I found that a limit number of enumeration (64) is used in EnumSet. Please see a method in EnumSet source code below (This code is captured from JDK 1.7).

/**
 * Creates an empty enum set with the specified element type.
 *
 * @param elementType the class object of the element type for this enum
 *     set
 * @throws NullPointerException if <tt>elementType</tt> is null
 */
public static <E extends Enum<E>> EnumSet<E> noneOf(Class<E> elementType) {
    Enum[] universe = getUniverse(elementType);
    if (universe == null)
        throw new ClassCastException(elementType + " not an enum");

    if (universe.length <= 64)
        return new RegularEnumSet<>(elementType, universe);
    else
        return new JumboEnumSet<>(elementType, universe);
} 

From the above code we can see: if the length of Enum array is less than 64, RegularEnumSet is used. Otherwise, JumboEnumSet is used instead.
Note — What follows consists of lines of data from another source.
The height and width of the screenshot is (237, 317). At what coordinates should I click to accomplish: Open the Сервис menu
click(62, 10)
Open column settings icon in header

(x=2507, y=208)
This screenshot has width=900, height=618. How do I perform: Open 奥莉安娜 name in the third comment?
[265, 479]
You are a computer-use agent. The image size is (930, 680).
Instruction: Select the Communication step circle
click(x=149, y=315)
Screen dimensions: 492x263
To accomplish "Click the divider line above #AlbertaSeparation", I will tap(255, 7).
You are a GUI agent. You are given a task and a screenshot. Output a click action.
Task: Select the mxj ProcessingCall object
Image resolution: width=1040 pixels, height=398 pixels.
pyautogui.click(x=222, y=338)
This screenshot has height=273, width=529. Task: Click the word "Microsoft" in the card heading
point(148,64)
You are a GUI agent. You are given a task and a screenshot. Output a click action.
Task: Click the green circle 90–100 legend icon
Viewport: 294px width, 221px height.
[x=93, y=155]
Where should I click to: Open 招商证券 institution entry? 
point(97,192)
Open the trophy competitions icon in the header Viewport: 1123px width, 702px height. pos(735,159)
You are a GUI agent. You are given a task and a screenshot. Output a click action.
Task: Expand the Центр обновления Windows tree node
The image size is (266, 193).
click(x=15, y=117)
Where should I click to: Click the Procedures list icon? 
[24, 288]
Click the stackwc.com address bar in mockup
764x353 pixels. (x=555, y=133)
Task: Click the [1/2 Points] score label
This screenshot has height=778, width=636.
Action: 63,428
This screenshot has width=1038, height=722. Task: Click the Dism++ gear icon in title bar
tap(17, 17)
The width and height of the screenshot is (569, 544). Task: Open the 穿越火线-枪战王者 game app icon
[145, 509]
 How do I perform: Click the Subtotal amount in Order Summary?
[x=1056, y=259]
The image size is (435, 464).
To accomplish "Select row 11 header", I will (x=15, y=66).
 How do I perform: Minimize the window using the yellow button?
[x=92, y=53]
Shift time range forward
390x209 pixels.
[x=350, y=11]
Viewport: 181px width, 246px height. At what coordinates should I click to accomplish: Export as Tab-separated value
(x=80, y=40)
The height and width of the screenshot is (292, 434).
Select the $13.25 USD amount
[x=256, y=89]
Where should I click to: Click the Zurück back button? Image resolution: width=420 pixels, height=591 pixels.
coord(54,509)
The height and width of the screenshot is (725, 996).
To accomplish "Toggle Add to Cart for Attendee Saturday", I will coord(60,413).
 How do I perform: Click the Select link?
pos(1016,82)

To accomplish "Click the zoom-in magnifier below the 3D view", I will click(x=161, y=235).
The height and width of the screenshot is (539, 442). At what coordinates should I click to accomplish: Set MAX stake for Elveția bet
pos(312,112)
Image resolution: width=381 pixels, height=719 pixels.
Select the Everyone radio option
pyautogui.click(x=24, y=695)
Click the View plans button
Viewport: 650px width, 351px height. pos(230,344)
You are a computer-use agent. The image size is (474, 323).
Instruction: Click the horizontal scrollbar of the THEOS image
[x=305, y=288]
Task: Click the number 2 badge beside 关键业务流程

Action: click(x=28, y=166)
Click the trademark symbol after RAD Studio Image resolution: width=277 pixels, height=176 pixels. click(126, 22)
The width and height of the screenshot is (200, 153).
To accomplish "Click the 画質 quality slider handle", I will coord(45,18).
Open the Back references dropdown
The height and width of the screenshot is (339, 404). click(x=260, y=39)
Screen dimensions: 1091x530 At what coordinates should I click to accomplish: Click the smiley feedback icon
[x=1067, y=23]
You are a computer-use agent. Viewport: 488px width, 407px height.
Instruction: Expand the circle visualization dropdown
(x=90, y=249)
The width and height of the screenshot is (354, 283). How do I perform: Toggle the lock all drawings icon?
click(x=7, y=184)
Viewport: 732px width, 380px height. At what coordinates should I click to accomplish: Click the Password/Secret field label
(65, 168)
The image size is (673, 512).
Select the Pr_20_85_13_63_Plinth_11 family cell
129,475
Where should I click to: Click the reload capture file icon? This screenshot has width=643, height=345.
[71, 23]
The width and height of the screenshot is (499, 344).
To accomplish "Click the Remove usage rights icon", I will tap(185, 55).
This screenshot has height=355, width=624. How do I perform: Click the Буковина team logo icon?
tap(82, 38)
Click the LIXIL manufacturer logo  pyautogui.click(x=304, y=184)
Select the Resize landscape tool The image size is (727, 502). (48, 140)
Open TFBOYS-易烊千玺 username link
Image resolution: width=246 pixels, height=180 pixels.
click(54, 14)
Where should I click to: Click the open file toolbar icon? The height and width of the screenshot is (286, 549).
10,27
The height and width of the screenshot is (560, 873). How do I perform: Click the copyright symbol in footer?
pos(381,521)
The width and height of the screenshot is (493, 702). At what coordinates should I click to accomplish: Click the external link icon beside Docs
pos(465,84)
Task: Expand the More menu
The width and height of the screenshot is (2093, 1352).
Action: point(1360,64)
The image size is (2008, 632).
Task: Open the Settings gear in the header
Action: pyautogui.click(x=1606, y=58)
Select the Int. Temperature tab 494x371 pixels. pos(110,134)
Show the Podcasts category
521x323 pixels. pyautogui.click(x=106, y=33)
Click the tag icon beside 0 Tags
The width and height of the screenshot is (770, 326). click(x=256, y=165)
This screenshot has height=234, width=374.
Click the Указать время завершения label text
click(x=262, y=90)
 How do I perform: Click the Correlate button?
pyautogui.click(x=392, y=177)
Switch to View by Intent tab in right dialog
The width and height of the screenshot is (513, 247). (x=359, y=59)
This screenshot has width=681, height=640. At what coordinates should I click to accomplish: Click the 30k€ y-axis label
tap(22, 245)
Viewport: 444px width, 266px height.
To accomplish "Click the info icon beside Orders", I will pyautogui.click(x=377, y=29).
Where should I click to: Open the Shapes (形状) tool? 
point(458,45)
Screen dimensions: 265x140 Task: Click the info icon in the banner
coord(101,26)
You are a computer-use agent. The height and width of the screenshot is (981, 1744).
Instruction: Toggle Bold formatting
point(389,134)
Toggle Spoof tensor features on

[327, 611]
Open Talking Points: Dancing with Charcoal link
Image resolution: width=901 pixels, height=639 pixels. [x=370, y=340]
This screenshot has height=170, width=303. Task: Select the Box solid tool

Here my questions are as follows:

  1. How does this limit number of enumeration (64) comes from or how to calculate it as 64?
  2. Why RegularEnumSet and JumboEnumSet are both used, What good is there in doing that?
Was it helpful?

Solution

It's not limited to 64. There is a just a different implementation chosen if there are more than 64 items. I haven't looked at the source, but I would guess that a RegularEnumSet is implemented as a bit mask using a single long.